Limitations & Future Work¶

Classification performance lags behind large-scale pre-trained models by ~14 points, suggesting a potential trade-off between fine-grained alignment and category-level generalization.
Experiments were only conducted using ViT-B/16; the effectiveness on larger models (ViT-L/H) and higher resolutions remains unverified.
Text-conditioned attention pooling introduces extra inference overhead (each text query requires an individual cross-attention forward pass), which could become a bottleneck in large-scale retrieval scenarios.
It depends heavily on the quality of synthetic captions generated by MLLMs—inaccurate or hallucinated captions could directly impact training.

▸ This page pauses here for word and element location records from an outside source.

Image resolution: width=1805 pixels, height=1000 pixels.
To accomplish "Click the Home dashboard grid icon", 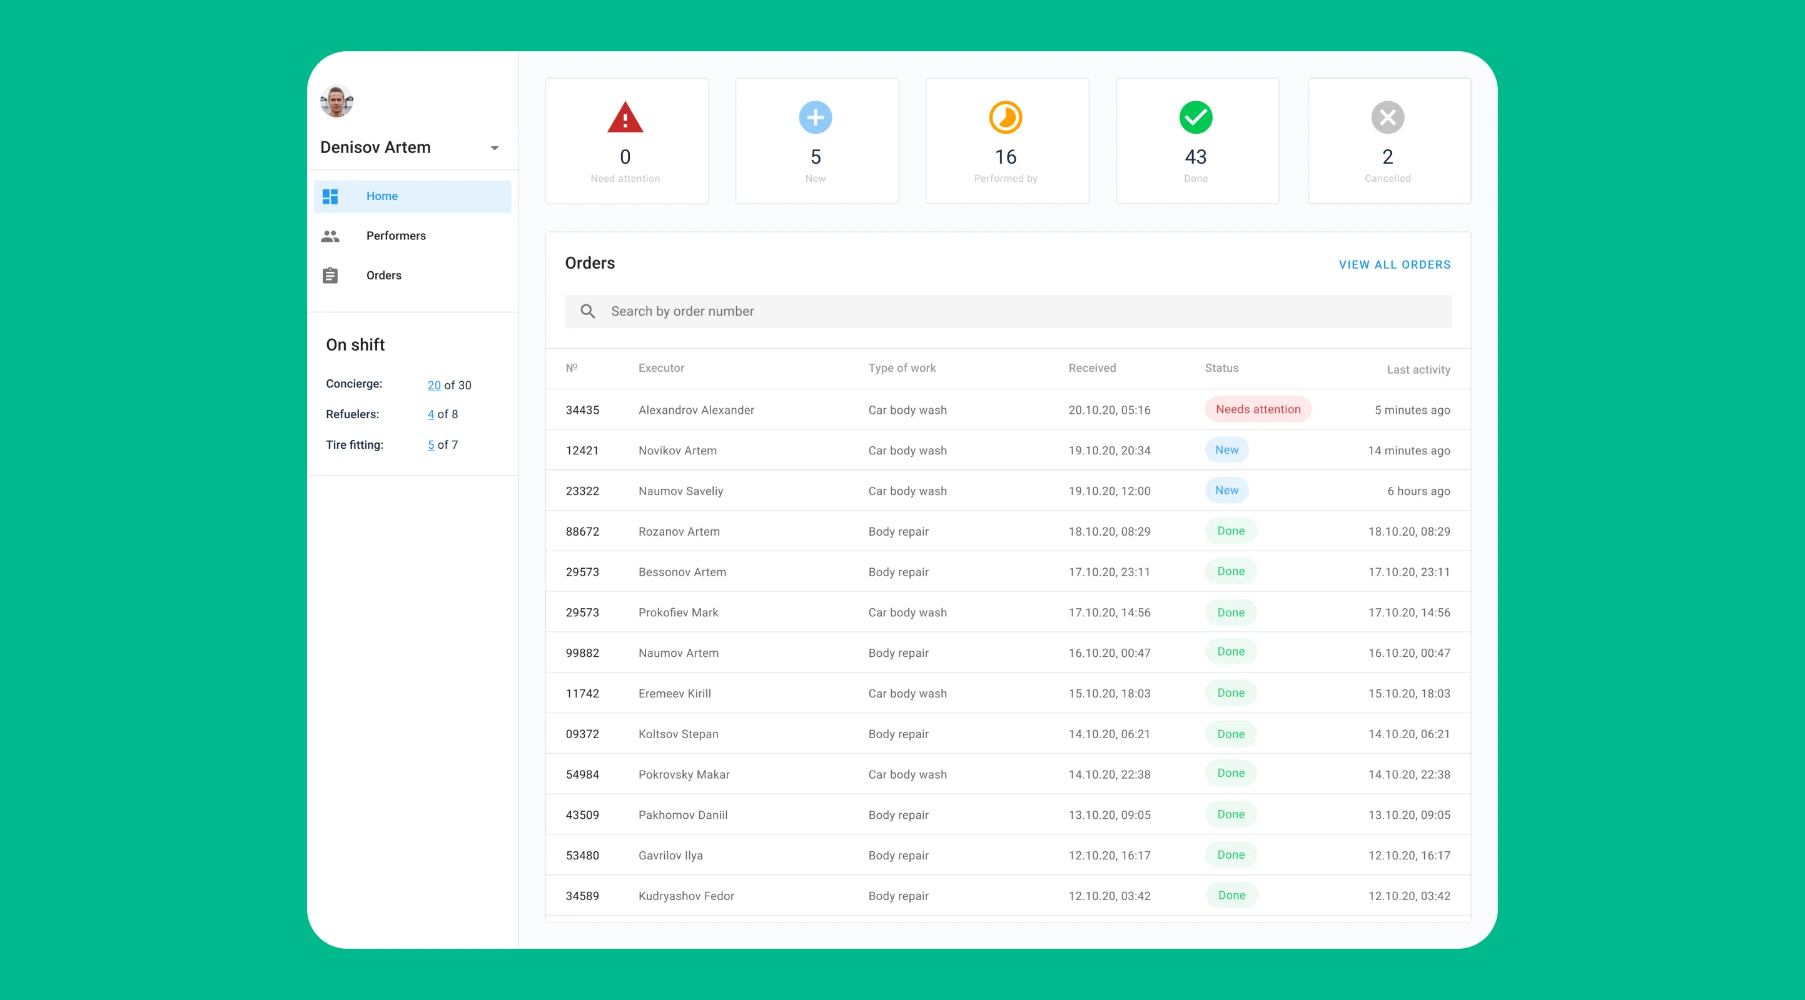I will (330, 196).
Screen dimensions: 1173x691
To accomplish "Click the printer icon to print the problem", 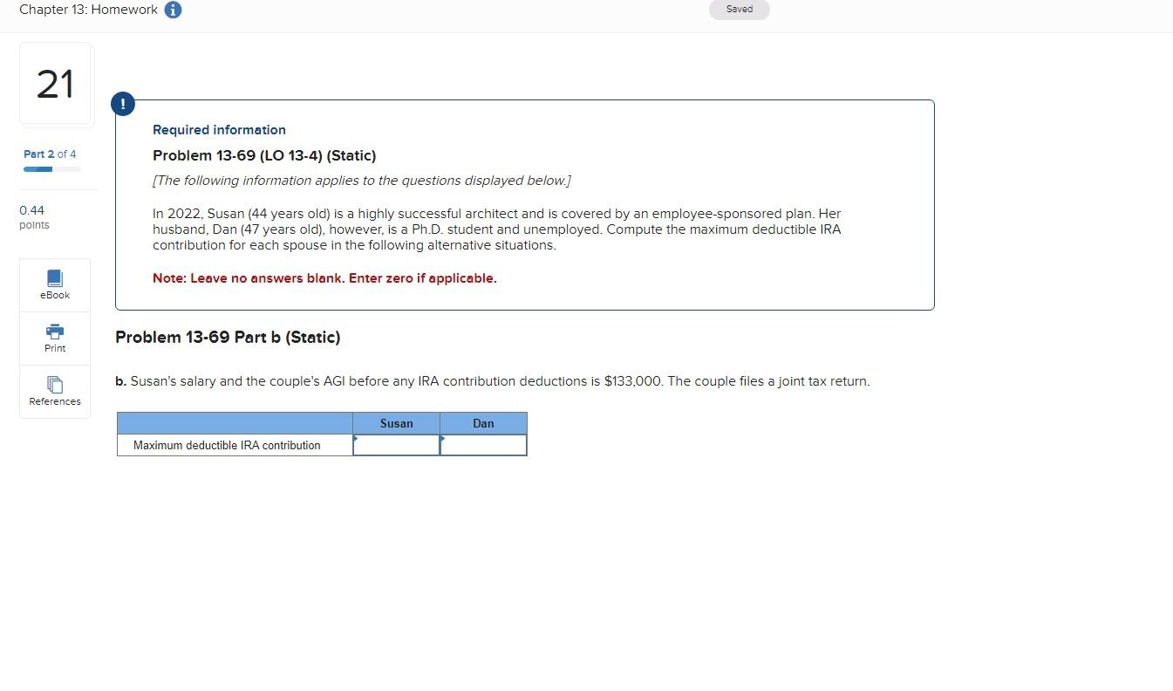I will click(54, 332).
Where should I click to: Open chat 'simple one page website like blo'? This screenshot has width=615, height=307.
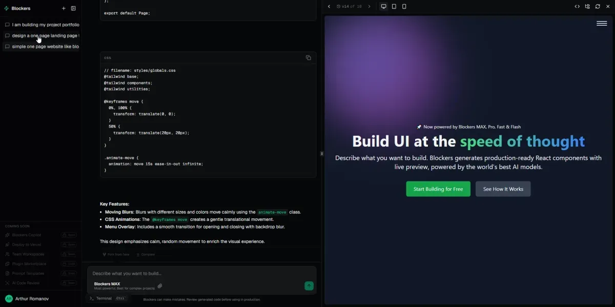coord(45,47)

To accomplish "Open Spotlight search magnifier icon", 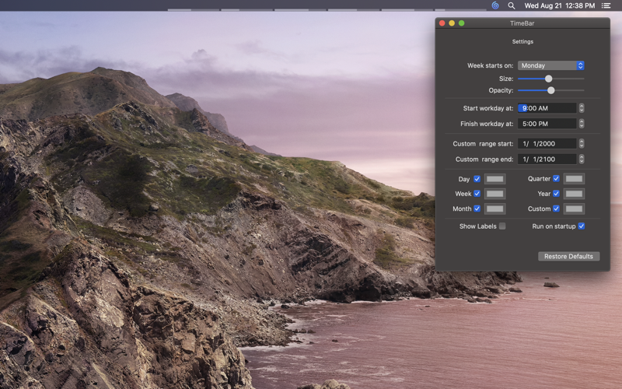I will point(512,5).
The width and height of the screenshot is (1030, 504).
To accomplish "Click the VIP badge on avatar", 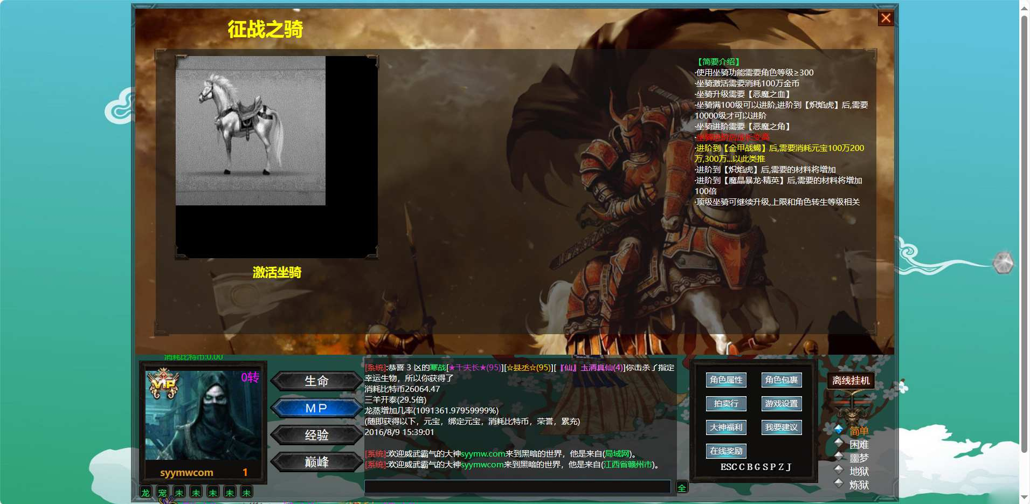I will (163, 383).
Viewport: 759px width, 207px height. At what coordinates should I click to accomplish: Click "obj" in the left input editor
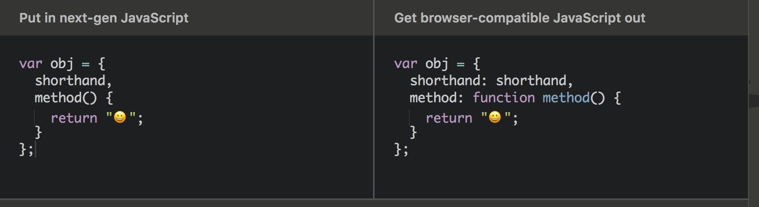[x=62, y=64]
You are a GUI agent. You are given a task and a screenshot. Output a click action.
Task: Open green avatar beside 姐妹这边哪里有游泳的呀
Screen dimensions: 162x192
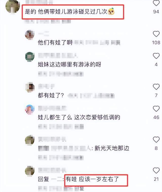pyautogui.click(x=30, y=57)
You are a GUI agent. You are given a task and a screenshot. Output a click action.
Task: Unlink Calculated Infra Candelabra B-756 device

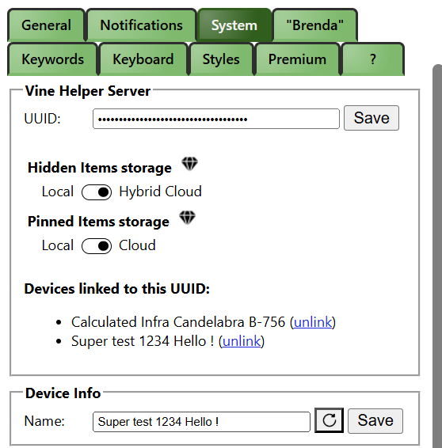point(313,322)
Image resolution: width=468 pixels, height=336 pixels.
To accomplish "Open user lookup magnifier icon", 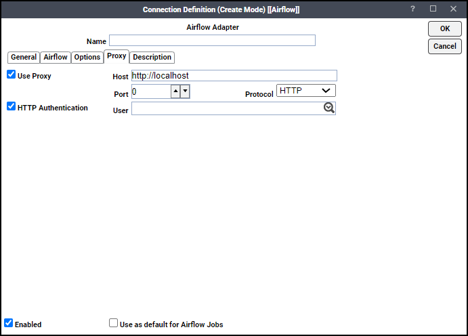I will 329,108.
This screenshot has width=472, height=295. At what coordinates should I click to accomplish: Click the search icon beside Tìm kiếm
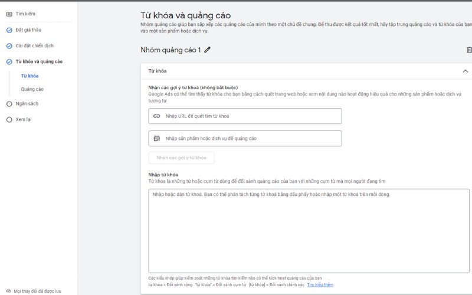click(9, 14)
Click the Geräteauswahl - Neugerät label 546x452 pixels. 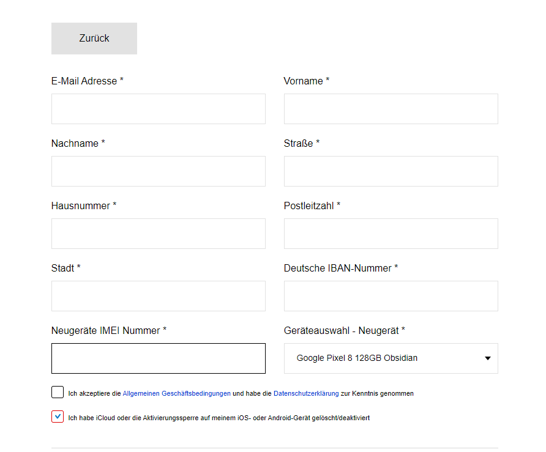click(345, 330)
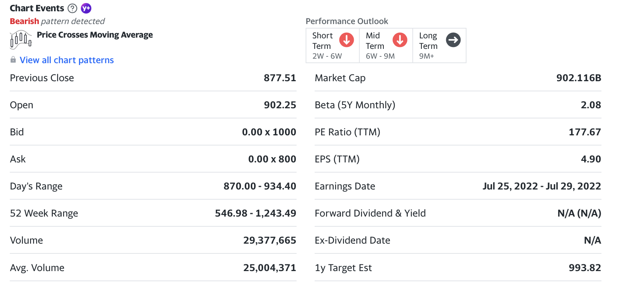Image resolution: width=621 pixels, height=288 pixels.
Task: Click the PE Ratio (TTM) label
Action: coord(347,132)
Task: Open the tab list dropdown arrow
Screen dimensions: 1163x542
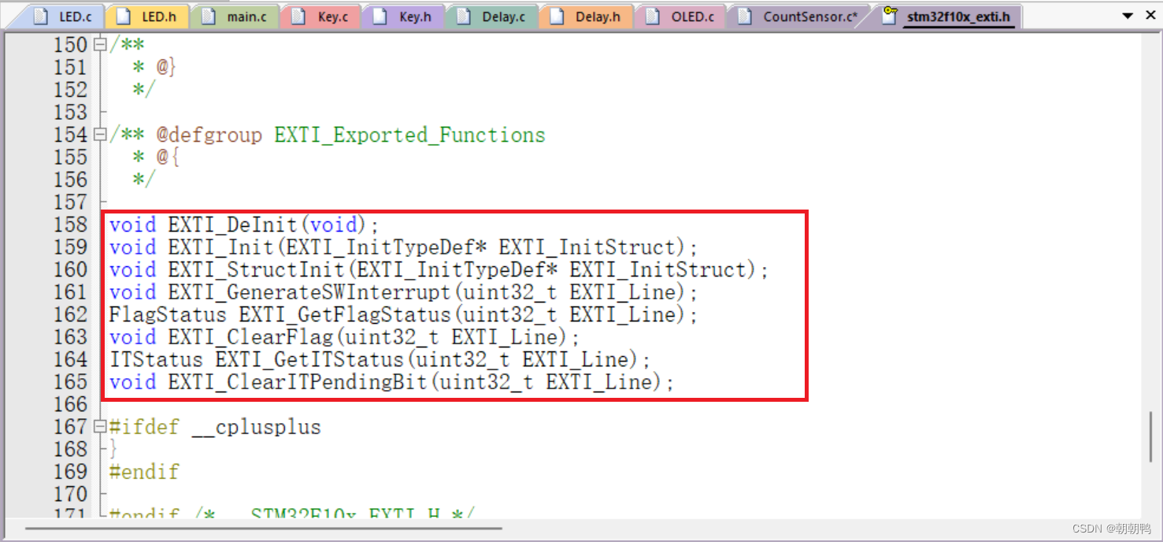Action: tap(1129, 14)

vs DreamLIP: Both utilize synthetic long captions and local tokens, but DreamLIP's negative sample design leads to a complete failure in segmentation. FLAIR's crucial improvement lies in the proper construction of negative samples and replacing simple token matching with cross-attention.
vs Long-CLIP / LoTLIP: These methods extend CLIP's text length limit to handle long captions but still rely on global alignment. FLAIR's text-conditioned pooling also significantly outperforms them on long-text retrieval (by +5-11 points).
vs OpenCLIP / SigLIP: These are brute-force scaling methods trained on billions of data. FLAIR's ability to outperform them on fine-grained tasks with only 30M data demonstrates that architectural innovation can compensate for gaps in data scale.

Rating¶

Novelty: ⭐⭐⭐⭐⭐ The text-conditioned attention pooling concept is simple yet highly effective, and the shortcut-prevention negative sampling design demonstrates a profound methodological understanding.
Experimental Thoroughness: ⭐⭐⭐⭐⭐ Covers multiple tasks including retrieval, segmentation, and classification, with detailed and clearly explained ablation studies.
Writing Quality: ⭐⭐⭐⭐ The methodological motivation is clearly explained, and the comparative analysis with DreamLIP is strong. However, having too many experimental tables in some parts slightly affects readability.
Value: ⭐⭐⭐⭐⭐ Pioneered a new paradigm for text-conditioned visual representations, offering broad inspiration for VLM representation learning and dense prediction tasks.